Storing is the easiest method for keeping your harvest, but most vegetables don’t have a long shelf life. Root vegetables and vegetables that can be cured, like onions and winter squash, will last the longest.

Basic Storing Tips:

  • Only store fully mature, healthy vegetables. Any bruised or immature vegetables should be eaten fresh or preserved by other means.
  • Clean of soil and allow the outside of vegetables to dry before freezing.
  • Keep a few inches of the stem on winter squash and also cut the green tops of root crops to an inch or so.​


Many vegetables keep well in the freezer. When blanched and frozen soon after harvesting, this can be the best method for retaining nutrients, as well as color, texture, and flavor. Most vegetables can last 8 to 12 weeks in the freezer.

Basic Freezing Tips:

  • Freeze food immediately after packaging.
  • Keep freezer temperature at 0 degrees F. Or lower. You can set your freezer control to -10 degrees F. the day before freezing, to speed the process.
  • Don’t try to pack your freezer with unfrozen produce. This will only lower the temperature in the freezer and lengthen the time needed for the produce to chill.


Canning is a great method for preserving fruits and vegetables with a high water content, like tomatoes, mushrooms, beans, and peaches, but it is essential you follow canning guidelines to the letter.

Basic Canning Tips:

  • Use clean jars and new seal lids.
  • Process in boiling water or a pressure canner for the specified amount of time.

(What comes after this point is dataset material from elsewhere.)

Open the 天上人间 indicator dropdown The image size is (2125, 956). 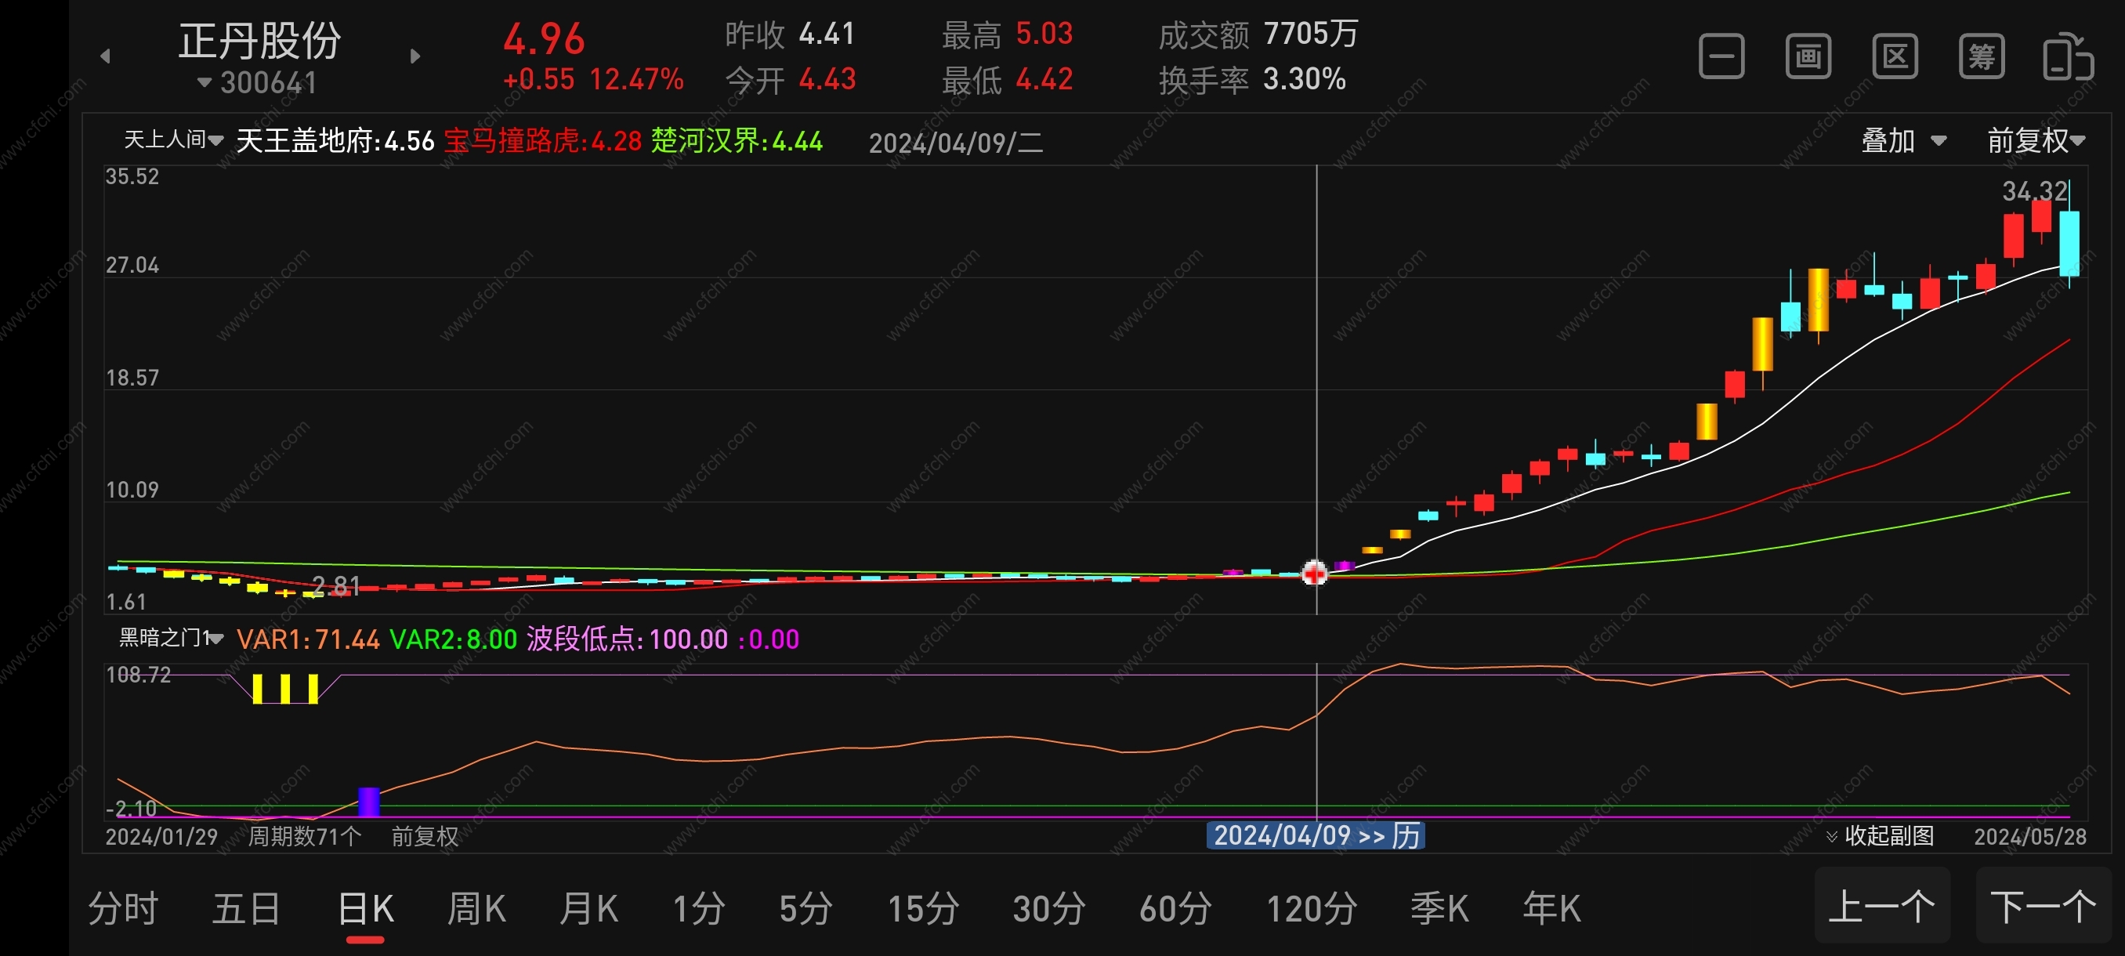point(173,140)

Drying fruits, vegetables, and herbs is also a very easy process and can be done without any special equipment or sped up by using the oven or a dehydrator. Dried fruits, seeds, jerky, leather, and even popcorn can be done by these methods.

Basic Drying Tips:

  • Provide good air circulation while drying, to prevent spoilage.
  • Be sure the fruits and vegetables are fully mature and disease free.


Cucumbers come to mind when we think of pickling, but many vegetables and fruits can be preserved in this manner, including peppers, cauliflower, apples, and pears. Relishes are also prepared by pickling.

Basic Pickling Tips:

  • Always follow a tested recipe. Even in vinegar, spoilage can happen. Canning pickled products by the boiling water methods further stop spoilage.
  • Choose only disease-free fruits or vegetables and wash them well before processing.

Jams & Jellies

No method of preserving food smells as wonderful as making jams and jellies.

Basic Tips for Making Jams & Jellies:

  • The freshest, sweetest fruit makes the best jelly.
  • The acidity level has to be right for the fruits to gel. Lemon juice is added to low acid fruits.
  • Don’t alter sugar amounts in recipes. Sugar helps preserve and gel the fruits.